Veeva Systems, a cloud-based software provider for the global life sciences industry, has launched Veeva Vault RIM, a next-generation regulatory information management (RIM) suite. Vault RIM unites submission documents, published dossiers, product registrations and health authority interactions into a single authoritative source for all regulatory information. The convergence of RIM capabilities in Veeva Vault’s regulatory product suite will align disconnected regulatory processes worldwide, dramatically improving life sciences companies’ speed, agility and compliance.
Today, regulatory information is captured in a multitude of disconnected central and local systems that manage everything from product registrations, regulatory events, submissions, health authority correspondence and commitments, published dossiers and more. Industry research has found the majority of companies have identical and related information in multiple systems around the globe, creating redundancies and significant duplication of efforts worldwide.
“Disconnected information and systems are among the biggest hurdles that regulatory faces today,” said Steve Gens, managing partner at Gens and Associates and presenter at Veeva’s R&D Summit. “This inefficiency significantly hinders regulatory productivity and the ability to have a real-time, end-to-end, regulatory picture.”
Vault RIM is the first suite of regulatory applications to seamlessly manage both content, such as documents, and data, like registrations and events. Vault RIM eliminates the artificial division between content and data imposed by traditional systems, and removes the need for companies to purchase and integrate a multitude of disparate systems, thereby reducing cost and complexity. Further, by centralizing registration-related information across all geographies, companies can eliminate duplicate data entry and automate many of the manual, repetitive steps slowing today’s processes.

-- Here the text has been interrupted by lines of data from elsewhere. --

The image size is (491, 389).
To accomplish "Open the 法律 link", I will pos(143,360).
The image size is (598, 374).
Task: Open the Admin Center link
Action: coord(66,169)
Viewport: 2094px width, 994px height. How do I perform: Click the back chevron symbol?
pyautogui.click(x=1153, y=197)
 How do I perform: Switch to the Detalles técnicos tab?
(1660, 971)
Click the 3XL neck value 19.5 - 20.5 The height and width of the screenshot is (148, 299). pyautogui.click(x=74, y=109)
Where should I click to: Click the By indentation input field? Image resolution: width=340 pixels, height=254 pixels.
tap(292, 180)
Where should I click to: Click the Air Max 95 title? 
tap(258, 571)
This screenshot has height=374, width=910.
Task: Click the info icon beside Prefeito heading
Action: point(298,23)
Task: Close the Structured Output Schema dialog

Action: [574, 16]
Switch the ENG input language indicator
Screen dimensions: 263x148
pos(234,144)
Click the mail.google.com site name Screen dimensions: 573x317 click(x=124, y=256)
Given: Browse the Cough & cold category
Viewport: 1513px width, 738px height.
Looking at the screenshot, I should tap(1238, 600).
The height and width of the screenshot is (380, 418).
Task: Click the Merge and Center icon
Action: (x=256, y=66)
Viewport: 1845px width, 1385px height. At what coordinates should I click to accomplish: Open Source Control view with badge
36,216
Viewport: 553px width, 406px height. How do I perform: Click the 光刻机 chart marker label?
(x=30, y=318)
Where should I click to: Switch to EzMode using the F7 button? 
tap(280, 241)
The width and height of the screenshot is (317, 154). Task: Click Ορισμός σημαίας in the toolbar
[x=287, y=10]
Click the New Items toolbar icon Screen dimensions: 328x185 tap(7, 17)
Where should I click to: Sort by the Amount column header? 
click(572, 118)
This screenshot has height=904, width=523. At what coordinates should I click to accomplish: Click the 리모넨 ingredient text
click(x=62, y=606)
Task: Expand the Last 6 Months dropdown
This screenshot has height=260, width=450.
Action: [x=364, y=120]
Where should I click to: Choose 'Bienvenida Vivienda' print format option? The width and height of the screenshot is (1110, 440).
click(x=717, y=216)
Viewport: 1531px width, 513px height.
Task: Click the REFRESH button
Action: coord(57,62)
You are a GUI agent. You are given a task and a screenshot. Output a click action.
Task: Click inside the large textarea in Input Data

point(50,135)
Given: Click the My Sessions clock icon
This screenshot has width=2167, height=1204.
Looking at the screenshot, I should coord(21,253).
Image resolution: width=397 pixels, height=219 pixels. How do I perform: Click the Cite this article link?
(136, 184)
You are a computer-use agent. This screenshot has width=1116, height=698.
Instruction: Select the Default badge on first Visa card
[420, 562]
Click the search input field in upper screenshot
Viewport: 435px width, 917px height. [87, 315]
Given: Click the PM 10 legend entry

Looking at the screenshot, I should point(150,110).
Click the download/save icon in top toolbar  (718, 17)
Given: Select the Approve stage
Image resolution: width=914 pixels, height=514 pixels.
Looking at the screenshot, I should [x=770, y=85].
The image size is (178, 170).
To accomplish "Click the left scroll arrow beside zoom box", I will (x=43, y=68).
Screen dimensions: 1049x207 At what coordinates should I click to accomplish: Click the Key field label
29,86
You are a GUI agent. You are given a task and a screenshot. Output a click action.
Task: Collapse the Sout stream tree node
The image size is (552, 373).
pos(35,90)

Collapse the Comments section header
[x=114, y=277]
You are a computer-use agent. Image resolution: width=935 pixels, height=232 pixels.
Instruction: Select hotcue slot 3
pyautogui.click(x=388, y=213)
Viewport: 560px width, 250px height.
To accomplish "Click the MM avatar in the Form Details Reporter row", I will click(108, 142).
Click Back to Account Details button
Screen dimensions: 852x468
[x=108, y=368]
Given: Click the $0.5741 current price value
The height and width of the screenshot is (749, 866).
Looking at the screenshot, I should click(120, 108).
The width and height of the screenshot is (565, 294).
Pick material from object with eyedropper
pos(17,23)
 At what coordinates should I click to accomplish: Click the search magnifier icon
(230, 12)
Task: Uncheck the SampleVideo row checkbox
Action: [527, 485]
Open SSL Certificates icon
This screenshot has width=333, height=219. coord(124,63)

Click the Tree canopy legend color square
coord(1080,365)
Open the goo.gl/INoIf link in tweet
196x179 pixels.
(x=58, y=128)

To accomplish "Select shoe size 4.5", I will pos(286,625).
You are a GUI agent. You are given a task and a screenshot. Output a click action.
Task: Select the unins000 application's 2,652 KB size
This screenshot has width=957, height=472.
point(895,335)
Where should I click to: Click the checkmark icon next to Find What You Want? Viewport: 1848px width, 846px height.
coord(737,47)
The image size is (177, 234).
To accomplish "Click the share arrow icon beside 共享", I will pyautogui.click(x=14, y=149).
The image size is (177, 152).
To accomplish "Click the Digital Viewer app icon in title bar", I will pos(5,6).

The Vault RIM suite of applications includes Veeva Vault Submissions, Veeva Vault SubmissionsArchive, and Veeva Vault Registrations. Vault Submissions manages the planning, authoring, review and approval of documents for submission to regulatory authorities. Vault SubmissionsArchive stores published submissions in a secure, globally accessible repository with integrated document navigation and eCTD submission viewing capabilities. Vault Registrations also enables efficient management, tracking and reporting of product and registration information globally, including approval status, variations and health-related authority questions and commitments.